SET PROBLEM:
Write out the lines below exactly as they stand, starting with the line that contains "Where should I click to: Click the search" and continuing through the last line, both ends included. Omit the pictures from your answer.

(Records from a data collection)

◇ ◇ ◇ ◇ ◇ ◇ ◇

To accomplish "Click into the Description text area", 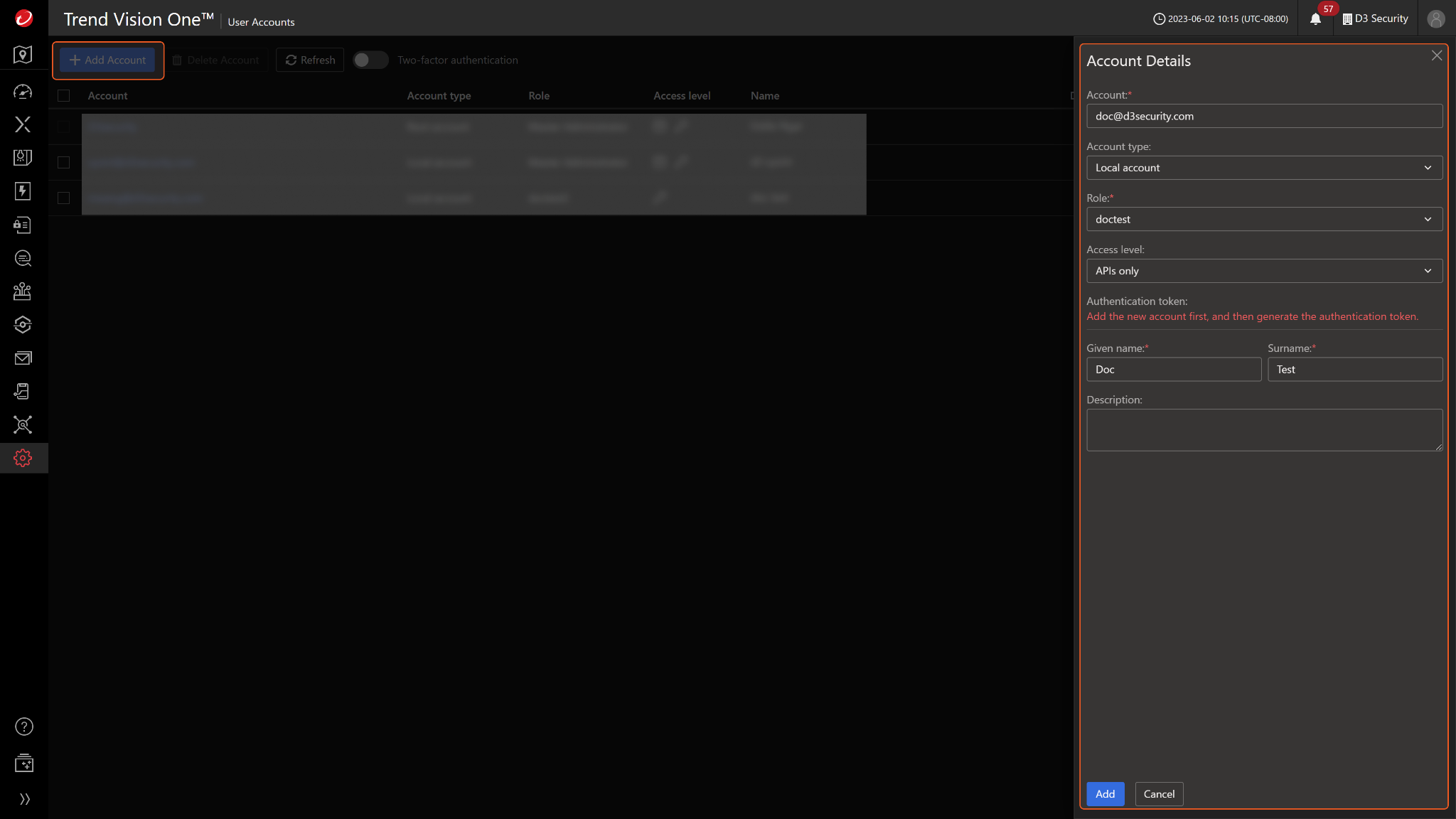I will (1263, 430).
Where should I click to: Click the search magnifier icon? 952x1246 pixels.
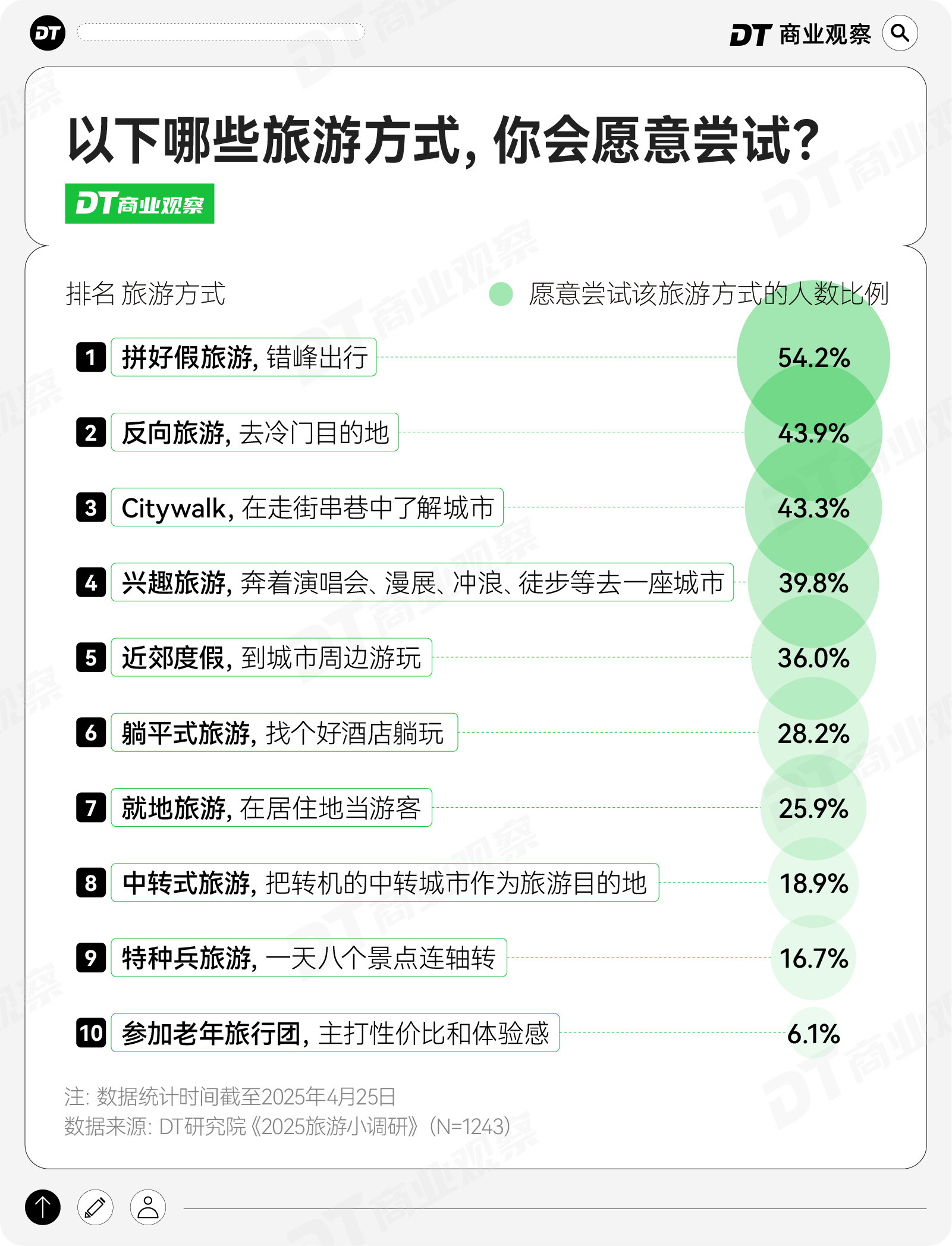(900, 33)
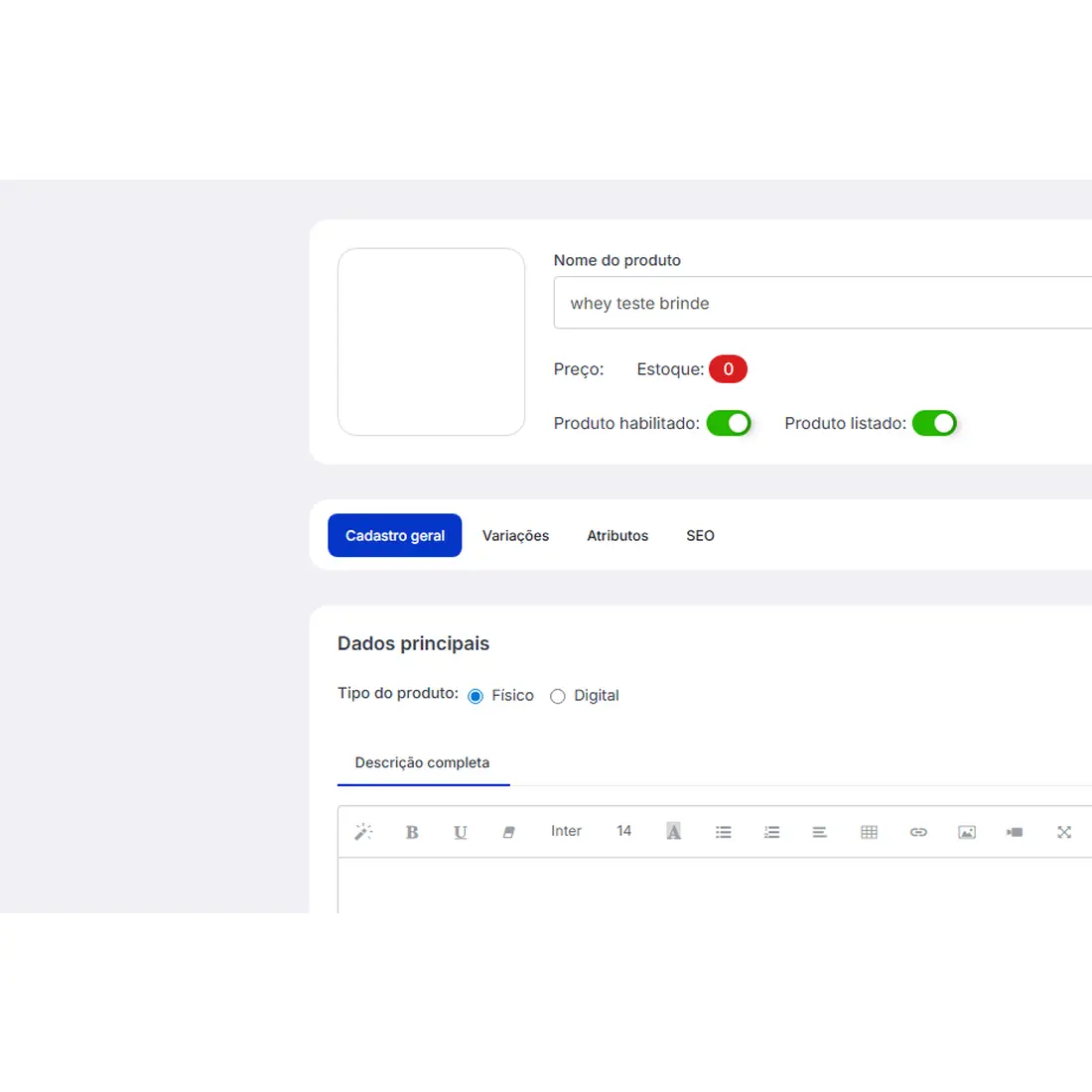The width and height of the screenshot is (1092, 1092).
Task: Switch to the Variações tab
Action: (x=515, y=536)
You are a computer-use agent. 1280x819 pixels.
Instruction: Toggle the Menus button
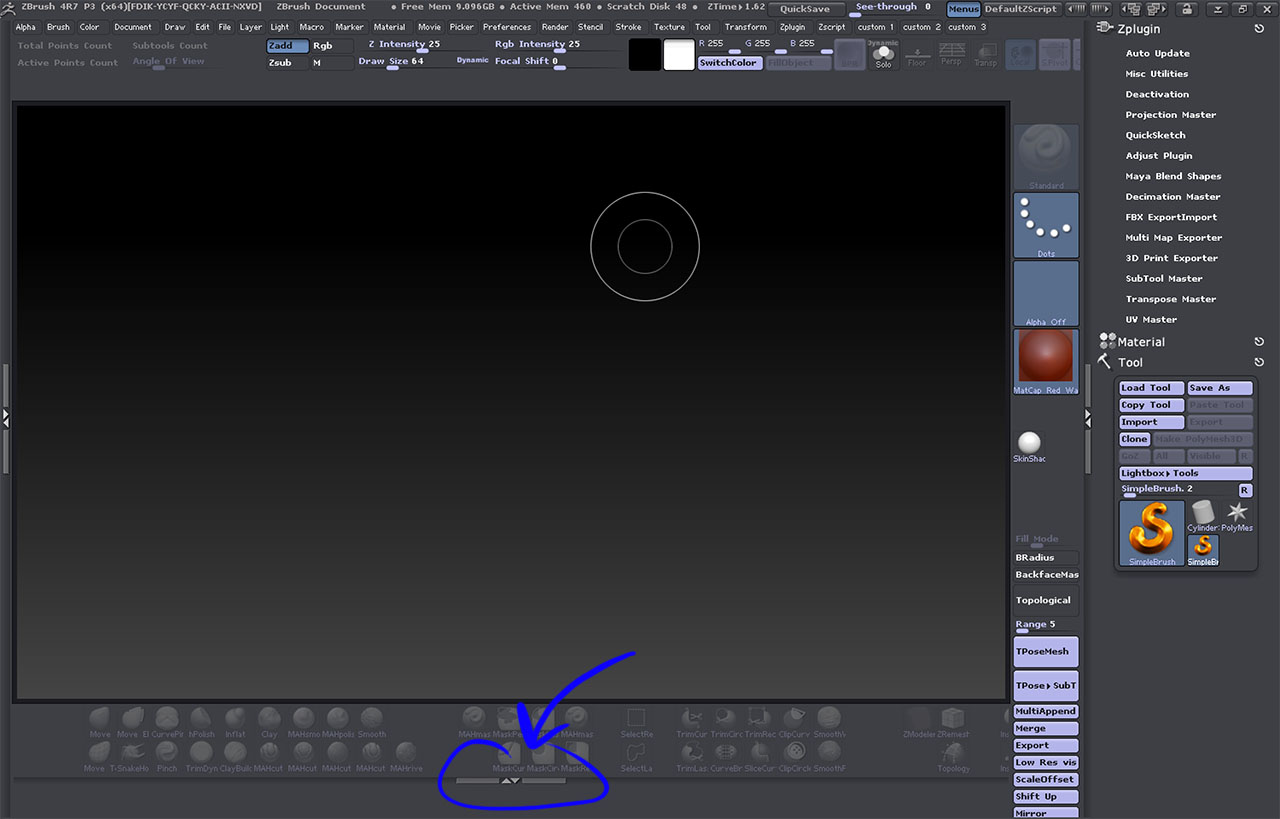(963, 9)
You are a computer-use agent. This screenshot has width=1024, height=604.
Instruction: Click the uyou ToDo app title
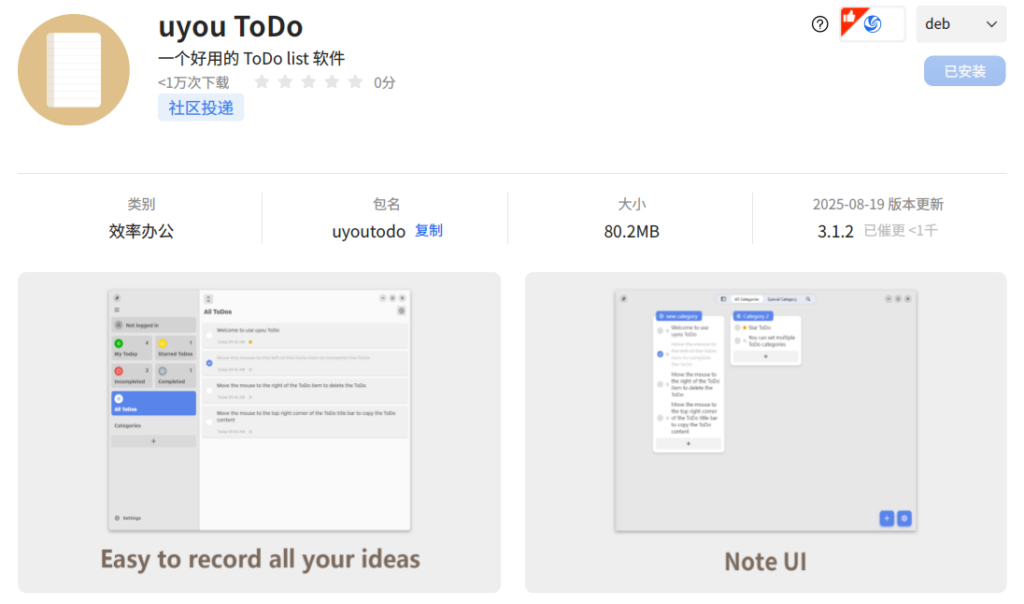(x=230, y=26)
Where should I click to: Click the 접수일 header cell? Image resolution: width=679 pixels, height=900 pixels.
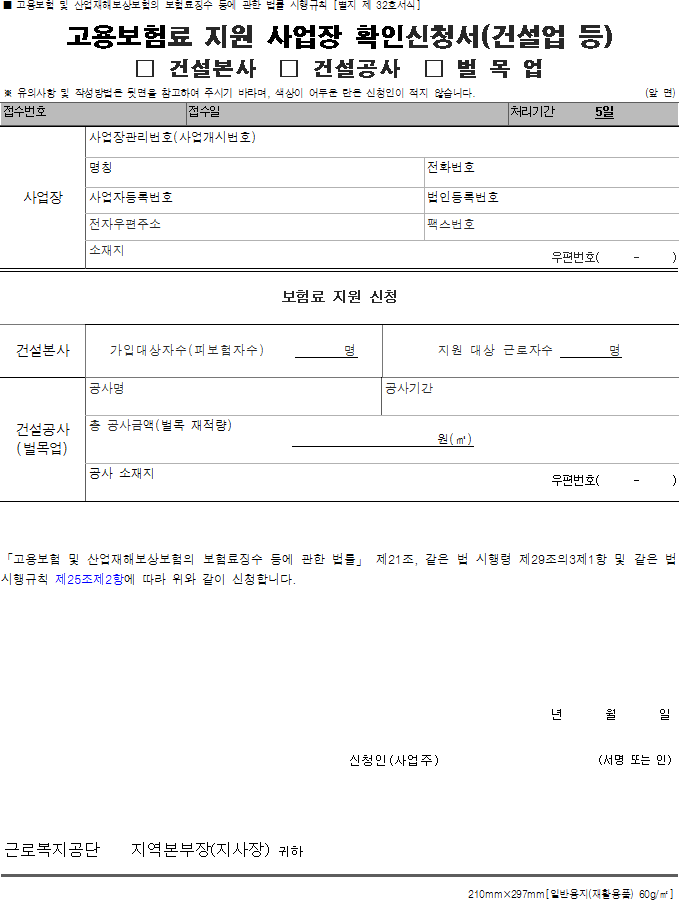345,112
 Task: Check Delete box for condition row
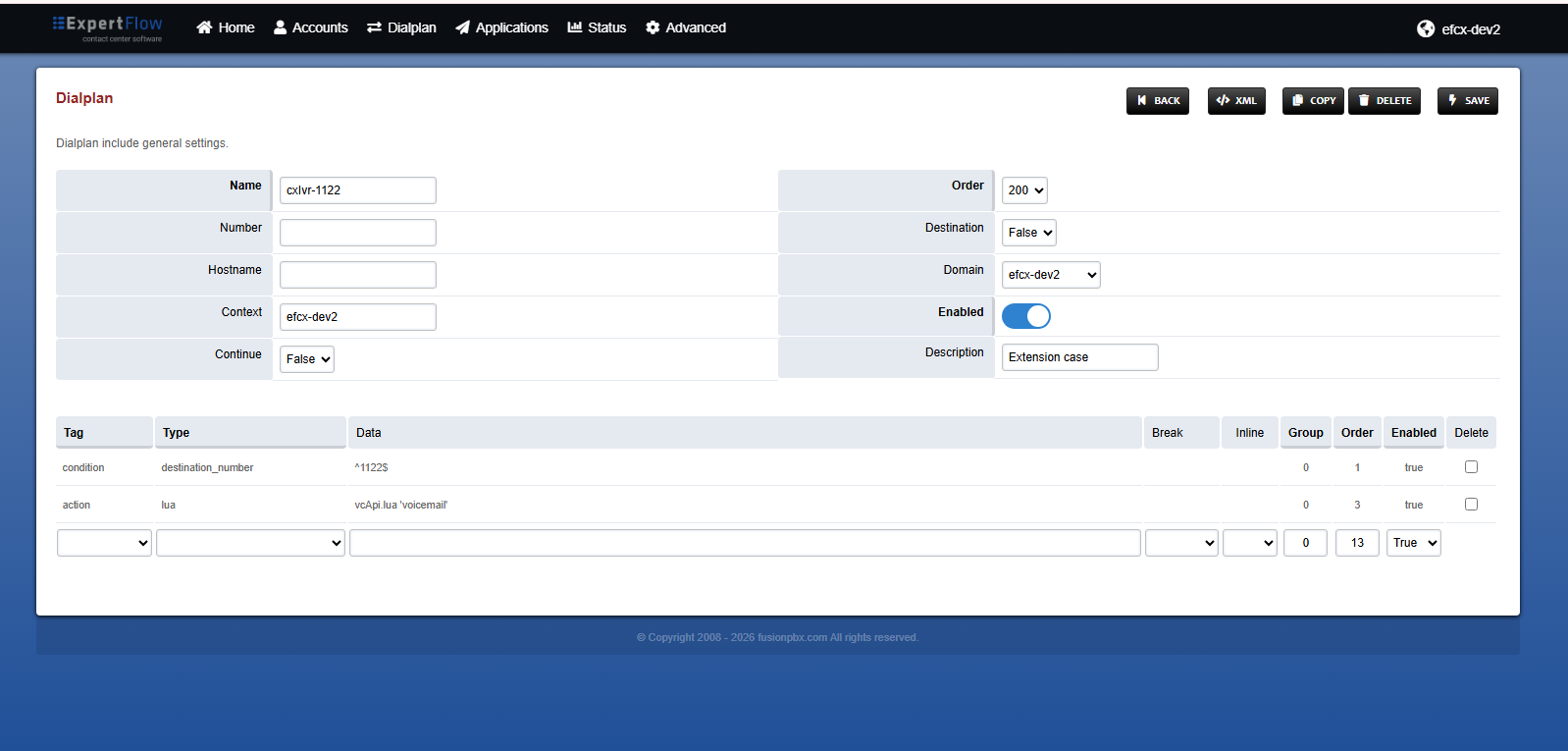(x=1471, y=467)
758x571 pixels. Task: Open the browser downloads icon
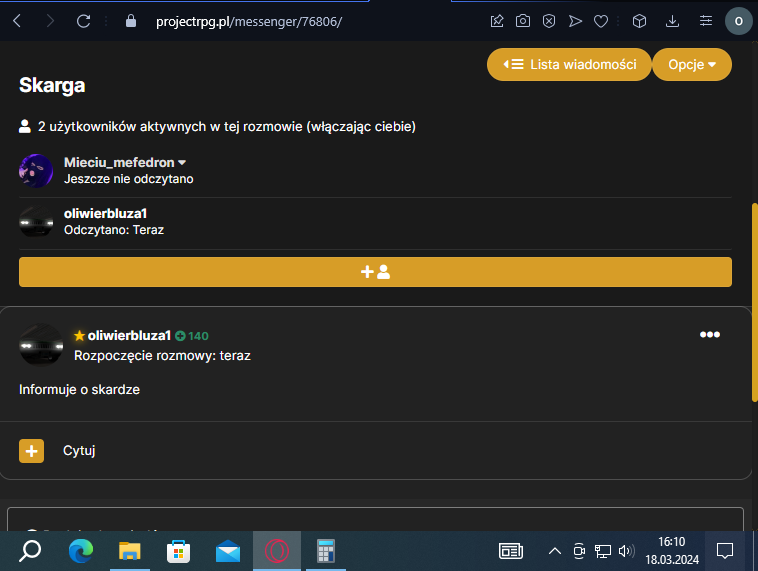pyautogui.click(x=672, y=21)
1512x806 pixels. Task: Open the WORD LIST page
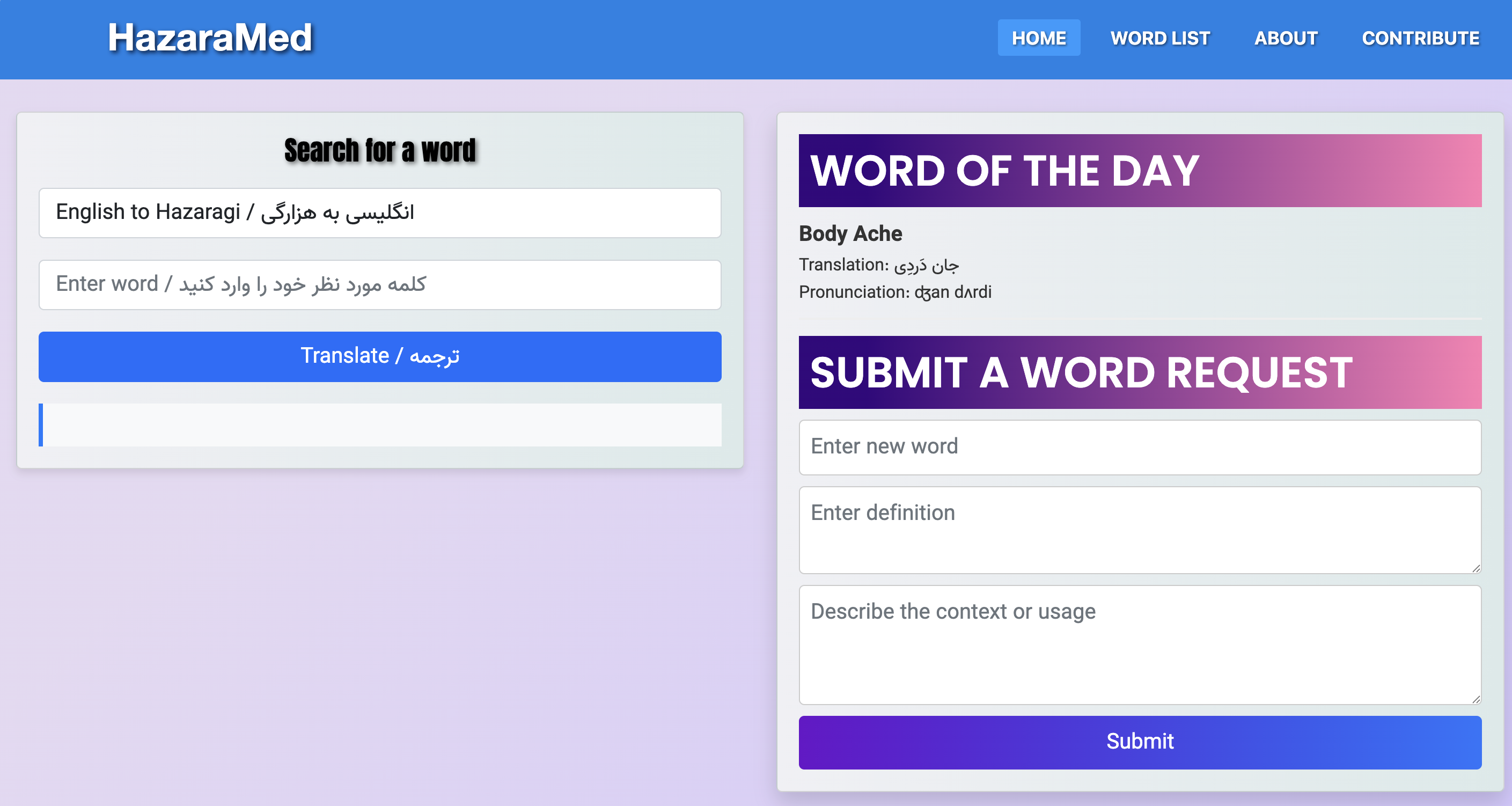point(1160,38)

◇ ◇ ◇ ◇ ◇ ◇ ◇

TASK SOLUTION:
Where should I click to: Click the search magnifier icon? 952x1246 pixels.
(900, 33)
The width and height of the screenshot is (1092, 1092).
Task: Switch to the Variações tab
Action: (x=515, y=536)
You are a computer-use agent. 1280x819 pixels.
Instruction: Toggle the Menus button
(963, 9)
You are a computer-use agent. This screenshot has width=1024, height=604.
Instruction: Click the uyou ToDo app title
(x=230, y=26)
Where should I click to: Click the 접수일 header cell? Image resolution: width=679 pixels, height=900 pixels.
345,112
 Task: Check Delete box for condition row
(x=1471, y=467)
758x571 pixels. Task: Open the browser downloads icon
pyautogui.click(x=672, y=21)
1512x806 pixels. Task: Open the WORD LIST page
point(1160,38)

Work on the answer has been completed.